Pharmacokinetic/Pharmacodynamic Measures for Guiding Antibiotic Treatment for Hospital-Acquired Pneumonia

Systematic Review

People using assistive technology may not be able to fully access information in these files. For additional assistance, please contact us.

Structured Abstract

Objective

To conduct a systematic review of the use of pharmacokinetic/pharmacodynamic (PK/PD) measures or strategies to dose and monitor intravenous (IV) antibiotics in the treatment of adults with hospital-acquired pneumonia (HAP).

Data sources

MEDLINE® (via PubMed), Cochrane Library, International Pharmaceutical Abstracts, and ClinicalTrials.gov from January 1, 2004, to June 7, 2014.

Review method

Two investigators independently selected, extracted data from, and rated risk of bias of studies. We graded strength of evidence based on established guidance.

Results

Ten studies (seven trials, three cohort studies) met inclusion criteria. Evidence is insufficient to conclude whether using PK/PD measures to inform decisions about dosing or monitoring IV antibiotic treatment improves either intermediate or health outcomes. One trial (rated high risk of bias) used PK/PD measures to study the impact of different antibiotic dosing levels on clinical responses, such as time on mechanical ventilation, treatment failure, and mortality.

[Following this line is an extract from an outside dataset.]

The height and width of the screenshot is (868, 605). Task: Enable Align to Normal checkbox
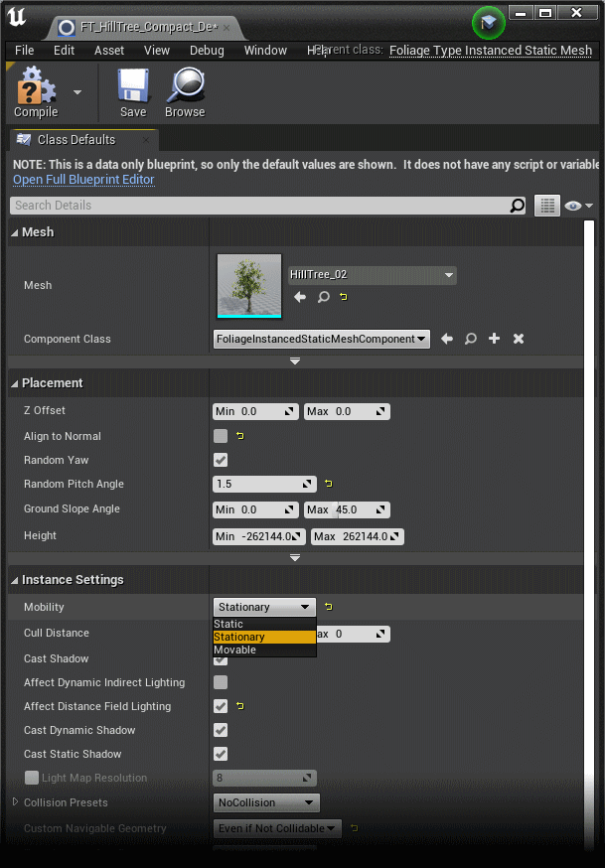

Evidence is also insufficient to draw conclusions about the effect of continuous infusions of beta-lactam antibiotics compared with the effect of intermittent infusions on outcomes related to clinical response, mechanical ventilation, morbidity, mortality, or rates of antibiotic-related adverse events. Clinical response, duration of mechanical ventilation, superinfection, rates of antibiotic-related adverse events, and infusion-related adverse effects did not differ significantly in any study.

Conclusions

Despite the theoretical advantages of optimizing IV antibiotic dosing using PK/PD principles in patients with HAP, major gaps in the available evidence preclude our drawing conclusions or explaining clinical or policy implications. The near absence of strong evidence, particularly related to clinical applications, limits our ability to either support or oppose the adoption of various PK/PD strategies for this specific clinical purpose.